FIG. 33 shows a side part 21 connected to the ladder part with fasteners 26.

FIG. 34 is a detail of FIG. 33 showing the side part 21 and a fastener 26.

As a non-limiting example, the modular adjustable folding stand 19 is typically but preferably made of the following components:

Component Quantity
Back Base 1
Floor Base 1
Shelf 4
Plastic profile 14
Plastic profile connector 8

The modular adjustable folding stand 19, when assembled, such as the modular folding stand 10, has folding capabilities as shown and described with reference to FIGS. 22A, 22B and 22C. Particularly, The modular adjustable folding stand 19, has upward and downward folding motion as depicted in FIGS. 22B and 22C.

Reference is now made to FIGS. 35A, 35B, and 35C, which are simplified illustrations of a continuously adjustable connector 28, according to a preferred embodiment of the present invention.

Reference is now made to FIGS. 36, 37, and 38, which are simplified illustrations of the continuously adjustable connector 28 and profiles 29, according to a preferred embodiment of the present invention.

The continuously adjustable connector 28 and the profiles 29 are preferably made of plastic material, preferably solid plastic. As shown in FIGS. 37 and 38, the continuously adjustable connector 28 may slide over the profile 29 continuously.

FIG. 36 also shows a fastener 30 for fastening the continuously adjustable connector 28 to a board such as a board made of multiwall structure of polypropylene material, for example, the back base part 20 shown and described with reference to FIG. 24.

Reference is now made to FIG. 39, which is a simplified illustration of a ladder 31, according to a preferred embodiment of the present invention.
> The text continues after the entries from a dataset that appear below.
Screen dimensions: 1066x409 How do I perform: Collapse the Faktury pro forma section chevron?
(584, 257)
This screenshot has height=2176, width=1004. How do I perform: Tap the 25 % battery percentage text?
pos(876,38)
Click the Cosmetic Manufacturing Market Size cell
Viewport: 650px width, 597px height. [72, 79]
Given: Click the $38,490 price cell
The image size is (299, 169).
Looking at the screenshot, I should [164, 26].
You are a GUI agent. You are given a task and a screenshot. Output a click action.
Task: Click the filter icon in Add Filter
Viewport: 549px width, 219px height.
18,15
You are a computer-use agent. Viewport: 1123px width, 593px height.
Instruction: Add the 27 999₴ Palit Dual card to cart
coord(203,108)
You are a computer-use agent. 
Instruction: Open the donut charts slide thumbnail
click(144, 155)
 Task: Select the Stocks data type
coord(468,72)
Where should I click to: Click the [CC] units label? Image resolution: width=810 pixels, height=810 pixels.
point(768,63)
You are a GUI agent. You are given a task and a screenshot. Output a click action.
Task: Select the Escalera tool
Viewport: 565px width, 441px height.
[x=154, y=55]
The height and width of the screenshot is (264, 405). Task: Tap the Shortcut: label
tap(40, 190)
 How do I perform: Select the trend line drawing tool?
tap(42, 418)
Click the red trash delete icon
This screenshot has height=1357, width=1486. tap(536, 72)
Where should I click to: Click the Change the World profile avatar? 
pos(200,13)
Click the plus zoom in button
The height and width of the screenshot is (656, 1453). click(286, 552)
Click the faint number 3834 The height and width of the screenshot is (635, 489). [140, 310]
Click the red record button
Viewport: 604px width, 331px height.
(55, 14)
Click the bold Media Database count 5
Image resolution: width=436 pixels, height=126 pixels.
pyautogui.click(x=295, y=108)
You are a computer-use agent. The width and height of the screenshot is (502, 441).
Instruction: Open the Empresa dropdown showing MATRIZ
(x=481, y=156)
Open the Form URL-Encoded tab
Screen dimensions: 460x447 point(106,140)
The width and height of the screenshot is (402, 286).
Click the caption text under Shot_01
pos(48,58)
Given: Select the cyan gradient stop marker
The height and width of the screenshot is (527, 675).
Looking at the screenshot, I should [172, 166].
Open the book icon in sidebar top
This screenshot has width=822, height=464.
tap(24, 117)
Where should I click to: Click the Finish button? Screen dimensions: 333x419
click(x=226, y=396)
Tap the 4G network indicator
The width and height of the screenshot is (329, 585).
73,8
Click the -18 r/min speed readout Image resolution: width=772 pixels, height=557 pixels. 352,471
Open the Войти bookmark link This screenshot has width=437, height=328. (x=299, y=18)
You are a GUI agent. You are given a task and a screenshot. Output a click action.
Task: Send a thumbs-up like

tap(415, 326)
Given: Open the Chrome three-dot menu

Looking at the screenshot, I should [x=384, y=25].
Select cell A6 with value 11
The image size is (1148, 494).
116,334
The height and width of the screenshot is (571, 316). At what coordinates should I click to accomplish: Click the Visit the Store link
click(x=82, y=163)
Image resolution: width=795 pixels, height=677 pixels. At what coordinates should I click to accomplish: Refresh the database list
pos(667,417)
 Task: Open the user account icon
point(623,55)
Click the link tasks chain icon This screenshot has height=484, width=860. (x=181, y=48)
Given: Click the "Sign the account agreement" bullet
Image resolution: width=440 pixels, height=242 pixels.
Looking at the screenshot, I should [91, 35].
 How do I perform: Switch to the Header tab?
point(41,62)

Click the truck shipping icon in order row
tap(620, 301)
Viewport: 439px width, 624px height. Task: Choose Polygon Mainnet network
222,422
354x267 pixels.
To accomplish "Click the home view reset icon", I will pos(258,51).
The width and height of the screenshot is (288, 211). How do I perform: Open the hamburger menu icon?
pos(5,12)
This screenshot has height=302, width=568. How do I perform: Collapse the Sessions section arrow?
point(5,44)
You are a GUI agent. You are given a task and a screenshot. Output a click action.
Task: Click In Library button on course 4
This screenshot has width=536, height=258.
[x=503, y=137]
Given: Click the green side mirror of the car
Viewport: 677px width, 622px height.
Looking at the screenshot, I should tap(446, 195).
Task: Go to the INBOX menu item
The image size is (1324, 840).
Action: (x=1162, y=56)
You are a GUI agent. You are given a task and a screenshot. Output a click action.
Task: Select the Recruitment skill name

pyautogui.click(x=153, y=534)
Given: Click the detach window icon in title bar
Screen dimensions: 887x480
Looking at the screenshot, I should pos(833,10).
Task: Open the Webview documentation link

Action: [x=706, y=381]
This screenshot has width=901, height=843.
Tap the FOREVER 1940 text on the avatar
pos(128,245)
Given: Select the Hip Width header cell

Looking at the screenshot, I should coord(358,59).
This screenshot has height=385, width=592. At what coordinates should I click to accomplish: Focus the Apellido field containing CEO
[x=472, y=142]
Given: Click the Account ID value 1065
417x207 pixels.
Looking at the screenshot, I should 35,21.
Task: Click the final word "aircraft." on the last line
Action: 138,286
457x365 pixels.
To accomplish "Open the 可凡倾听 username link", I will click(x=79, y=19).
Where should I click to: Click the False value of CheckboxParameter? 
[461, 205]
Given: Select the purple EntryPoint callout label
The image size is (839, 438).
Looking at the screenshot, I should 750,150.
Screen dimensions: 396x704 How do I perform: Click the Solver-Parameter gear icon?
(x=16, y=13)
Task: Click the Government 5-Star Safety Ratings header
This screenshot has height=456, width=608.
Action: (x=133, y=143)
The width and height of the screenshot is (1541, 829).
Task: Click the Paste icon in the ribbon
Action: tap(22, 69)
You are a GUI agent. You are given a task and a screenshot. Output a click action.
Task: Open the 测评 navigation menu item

Ladder 31 is made of continuously adjustable connectors 28 and profiles 29 as shown in FIG. 39.

Reference is now made to FIG. 40, which is a simplified illustration of shelves 22 and base floor 23 mounted on a ladder 31, according to a preferred embodiment of the present invention.

Reference is now made to FIG. 41, which is a simplified illustration of the side 21 of the back base part 20 connected to the ladder 31, and to FIG. 42, which is a simplified illustration of a detail of FIG. 41, showing the side 21 connected to a connector 28 of the ladder 31 using a fastener 30, according to a preferred embodiment of the present invention.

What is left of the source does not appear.